Wednesday, August 08, 2012

The Spelunker's Rope


Cave explorers often tie themselves to a rope affixed near the entrance to keep themselves from becoming lost or disoriented as they move deeper into the unknown. I’ve always done essentially the same thing, except that my rope is a string of belongings which anchor me to the past and keep me from feeling too alone or afraid of the dark. Each one has its own story, and all I have to do is look at the item, close my eyes, and hear (and see) the story told again.

Aside from large framed photos of my grandmother, grandfather, uncle Buck, and a painting of my mom I had done in Naples (that one’s a double-link: to my mom and to my Navy days), there is a large framed picture of mom when she was around 2 years old. The glass was broken when I moved to Chicago, but I still keep the picture behind the sofa, planning to have the glass replaced one day. I have no wall space to hang it, but....

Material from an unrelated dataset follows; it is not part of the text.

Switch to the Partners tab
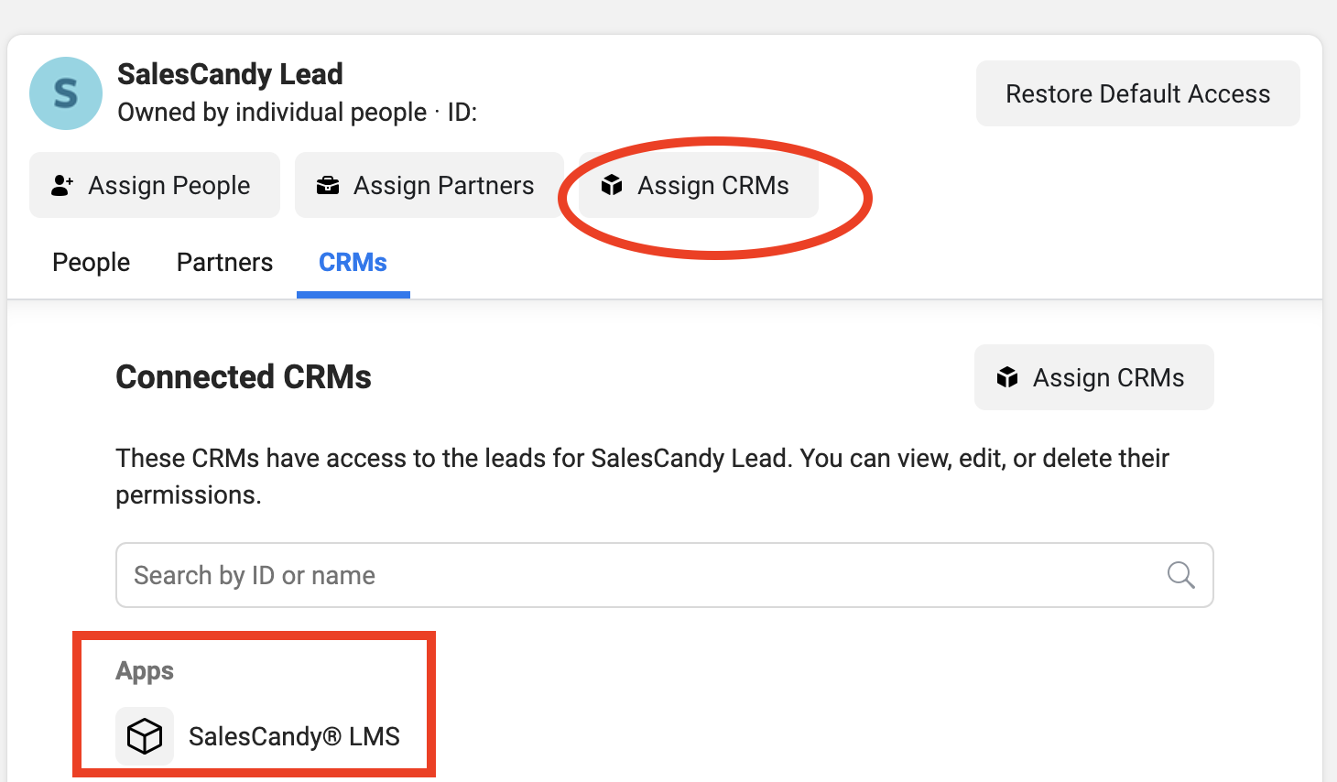Screen dimensions: 1337x782 (224, 263)
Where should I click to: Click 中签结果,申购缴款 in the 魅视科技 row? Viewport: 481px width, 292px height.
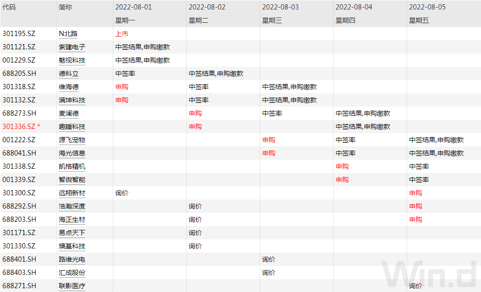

In my living room I have a comfortable chair which my mom bought when she moved to California in 1970, plus two wooden end tables she got at the same time. They came as an unfinished kit, so she varnished them and put them together herself.

In my bedroom is a dresser Norm and I bought at Goodwill and refinished shortly after we moved in together in 1958. On the wall directly beside me as I write is a copy of a large Etruscan fresco I bought around the same time. After Norm died, I took a small sculpture of a faun's head I gave him while we were together.

I have pocket watches belonging to my grandmother and grandfather, a cocoa set belonging to my grandmother, a 100-plus-year-old fruit bowl belonging to my step grandmother, my mom’s set of Fostoria crystal goblets, a set of cordial glasses she bought in the 1930s, a small carved wooden head Dad bought for Mom while we were in Hawaii in 1960; two carved wooden buddhas I bought for Dad in Gibraltar; a beautiful fired clay head made by a hustler friend of my dear friend "Uncle Bob" from Los Angeles..... I have a pair of sweat pants with “Margason” stenciled across the rear end from my NavCad days, and a monogrammed vermouth glass I stole from the Istanbul Hilton hotel. And near my bed are two small Chinese figurines I hand painted while I was in high school, and stuffed animals from my days with Ray. (Hmmm...does the word “obsessive” ring a bell?)

I’m sure many people view all this as foolish. That’s their right. My right is to ignore them. Everything I have has a history and a story which tie me to it and therefore to the past, and I find great comfort in that.

I know there are entire philosophies which believe putting too much importance on “things” is unhealthy, not to mention extremely cumbersome and confining. I suppose they have a valid point, and can in fact agree with the latter two objections.

My dear Uncle Bob, in his later years, held to the philosophy that having nothing is the key to true freedom---which is one of the reasons he gave me the clay head mentioned above. I always stood in something akin to awe of Uncle Bob, but while I could respect his belief, and others who share it, it is totally incomprehensible to me. He often would say “Well, Roggie, when you’re dead it won’t matter, will it?” And he had an indisputable point. But I ain’t dead yet.
Oh, look: there’s that fossilized snail shell I found while walking along a railroad track in Chatsworth, California. I was working with Keith and Iris at the porn mill at the time, and I just decided to go out for a walk one day during lunch. And…

Sigh.
Dorien's blogs are posted by 10 a.m. Central time every Monday, Wednesday, and Friday. Please take a moment to visit his website (http://www.doriengrey.com) and, if you enjoy these blogs, you might want to check out Short Circuits: a Life in Blogs (http://bit.ly/m8CSO1 ).





1 comment:

Kristoffer Gair said...

It seems to me what you've done is simply create a nest of sorts where you feel completely at home with the past and the present living together as one. I actually you ought to take pictures of each item and write the story behind it.

Do you remember last Christmas when I was missing pieces of the Christmas tree that had been in our family for the past 40 years? I went ape snot trying to find them and couldn't. It took nearly a week+ to find a tree I liked. It's still nothing like my original one, but I finally came to the understanding that we'd be building new memories with it.

It felt like a piece of me had been ripped off my body letting that original tree go.